Von der SNP-Wikipedia-Seite :

[Ein SNP] ist eine DNA-Sequenzvariation, die auftritt, wenn sich ein einzelnes Nukleotid – A, T, C oder G – im Genom (oder einer anderen gemeinsamen Sequenz) zwischen Mitgliedern einer biologischen Spezies oder gepaarten Chromosomen in einem Menschen unterscheidet.

Wenn Sie also beispielsweise 8 Personen nehmen und ihr Gen XYZ sequenzieren, finden Sie möglicherweise an einem bestimmten Locus (=Position) auf dem Gen:

Einzelperson 1: AAGGTG C AGCAGTC
Einzelperson 2: AAGGTG T AGCAGTC
Einzelperson 3: AAGGTG T AGCAGTC
Einzelperson 4: AAGGTG T AGCAGTC
Einzelperson 5: AAGGTG C AGCAGTC
Einzelperson 6: AAGGTG C AGCAGTC
Einzelperson 7: AAGGTG T AGCAGTC
Einzelperson 8: AAGGTG T AGCAGTC

Die fett hervorgehobene Position ist ein SNP. In diesem Fall haben wir nur entweder C oder T (und dies erzeugt 2 verschiedene Allele für Gen XYZ).

Diese Seite der University of Utah enthält eine sehr klare Animation zu SNPs.

STR : kurze Tandemwiederholung

Dies sind kurze wiederholte Sequenzen. Sie sind im Tandem , das heißt, einer nach dem anderen.

STR bestehen aus wenigen (2-6) Nukleotiden, die mehrere (5-100) Mal wiederholt werden.

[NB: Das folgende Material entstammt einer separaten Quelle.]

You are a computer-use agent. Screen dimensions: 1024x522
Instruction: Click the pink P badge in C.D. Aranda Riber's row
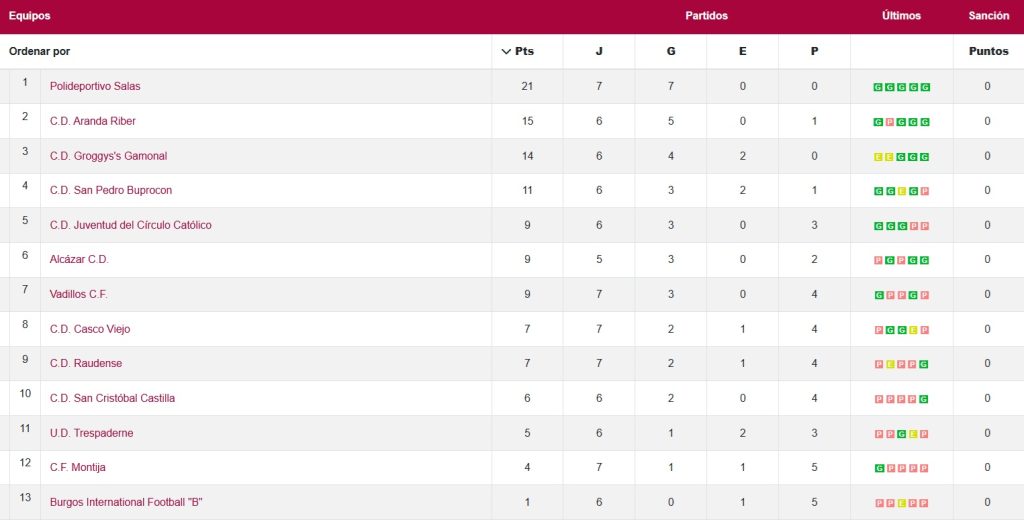[889, 122]
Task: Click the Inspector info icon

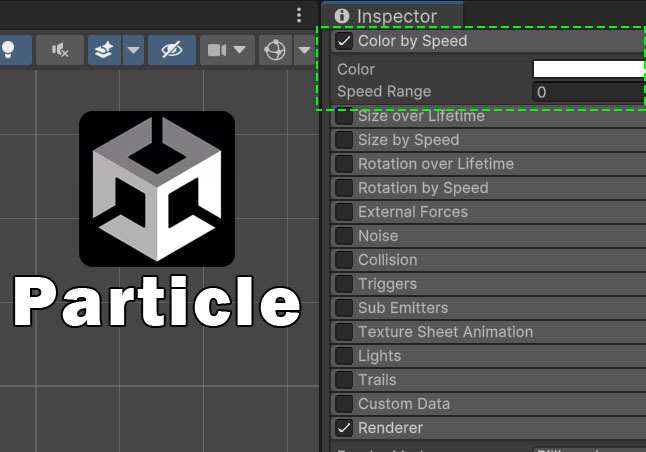Action: click(343, 16)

Diese Seite der University of Arizona
gibt beispielsweise das Beispiel D7S280, eine STR mit der Sequenz (GATA) n (dh GATA wird n-mal wiederholt).

  1 aatttttgta ttttttttag agacggggtt tcaccatgtt ggtcaggctg actatggagt
 61 tattttaagg ttaatatata taaagggtat gatagaacac ttgtcatagt ttagaacgaa
121 ctaacgatag atagatagat agatagatag atagatagat agatagatag atagacagat
181 tgatagtttt tttttatctc actaaatagt ctatagtaaa catttaatta ccaatatttg
241 gtgcaattct gtcaatgagg ataaatgtgg aatcgttata attcttaaga atatatattc
301 cctctgagtt tttgatacct cagattttaa ggcc

In diesem Fall bestehen Variationen zwischen Individuen in der Häufigkeit, mit der die Sequenz wiederholt wird.

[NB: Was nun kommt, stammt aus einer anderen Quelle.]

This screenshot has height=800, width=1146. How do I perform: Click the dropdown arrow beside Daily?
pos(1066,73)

Verstehe immer noch nicht. Wollen Sie damit sagen, dass jede Person eine andere Sequenzlänge hat? Es ist vernünftig, aber würde das nicht als entsprechende SNP-Einfügungen und -Löschungen dargestellt werden?
Könnten Sie bitte ein STR-Beispiel für mehrere Personen erstellen, wie Sie es für SNP getan haben?
CACT CACT CACTGenau, man könnte (3 mal) und jemand anderes CACT CACT CACT CACT(4 mal) haben . SNPs sind Mutationen in einer einzigen Base.